What is the best way to gracefully rollout a new version or fix in erpnext running on k8s?

Carlos_Rios · January 31, 2022, 5:38pm

Hello there,

Currently where I work, we have ERPNext deployed on a Kubernetes cluster, and we have the following pipeline when we deploy a new custom app version:

Compile docker image including the new version of our custom app
Deploy the new image for erpnext-erpnext, erpnext-worker-*, erpnext-schedule, using the rolling update strategy.
Run the bench migrate command.

Briefly, what stage (2) means with rolling update strategy, is that for some short period time the application will run with both versions.
For example I have running app with version A on kubernetes, and I want to deploy version B of the app using rolling update strategy.
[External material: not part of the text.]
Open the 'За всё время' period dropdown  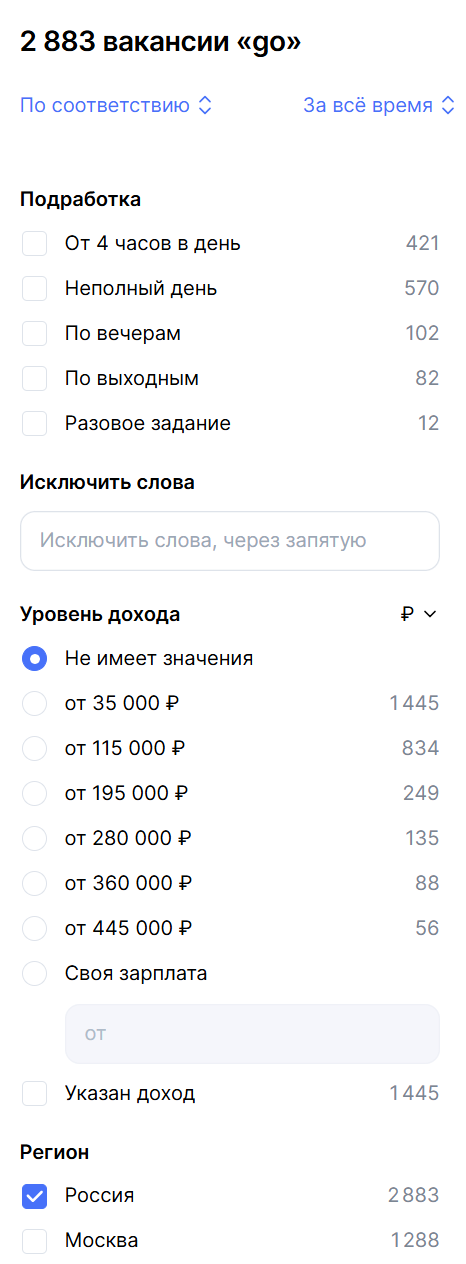tap(379, 106)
Kubernetes will deploy version B alongside version A, when kubernetes is sure that version B is running ok, will send SIGTERM to version A and will wait for some time threshold, after that time if version A is not terminated, kubernetes will send SIGKILL and shuts down version A.

Currently we have experienced that some background jobs were being processed during the update and got terminated, and some users experienced some database locked up errors while working on some doctypes while bench migrate was runnig.

Do you have ideas on how to prevent new background jobs to be processed while updating the app? should I run bench disable-scheduler
How to disable temporally the web interface while bench migrate is running?

Thank you so much for you attention,
Thanks

revant_one · January 31, 2022, 11:19pm

if you do bench --site site.name migrate or Use the migrate command from container it’ll pause scheduler and set maintenance mode in site_config.json

When these variables are set to 1, it’ll show 503 page with a message that the server is under upgrade process.

background workers will keep running unless they are manually scaled to 0 replica before upgrade and set to number of running replicas back again after upgrade.

Carlos_Rios · February 3, 2022, 11:46pm

Thanks for the informatio @revant_one your information clarifies me a lot.

Regarding to background workers, these are implemented using RQ, taking a look I found this:

Taking Down Workers

If, at any time, the worker receives SIGINT (via Ctrl+C) or SIGTERM (via kill ), the worker wait until the currently running task is finished, stop the work loop and gracefully register its own death.

If, during this takedown phase, SIGINT or SIGTERM is received again, the worker will forcefully terminate the child process (sending it SIGKILL ), but will still try to register its own death.
RQ: Workers

So I can imagine, if I’m able to catch the SIGTERM signal from kubernetes in the docker-entrypoint.sh script and pas it to the worker, the worker will finish the current process and stop taking more jobs.

Best regards

revant_one · February 4, 2022, 6:30am

I guess removing the pod manually or by kubernetes controllers will trigger same.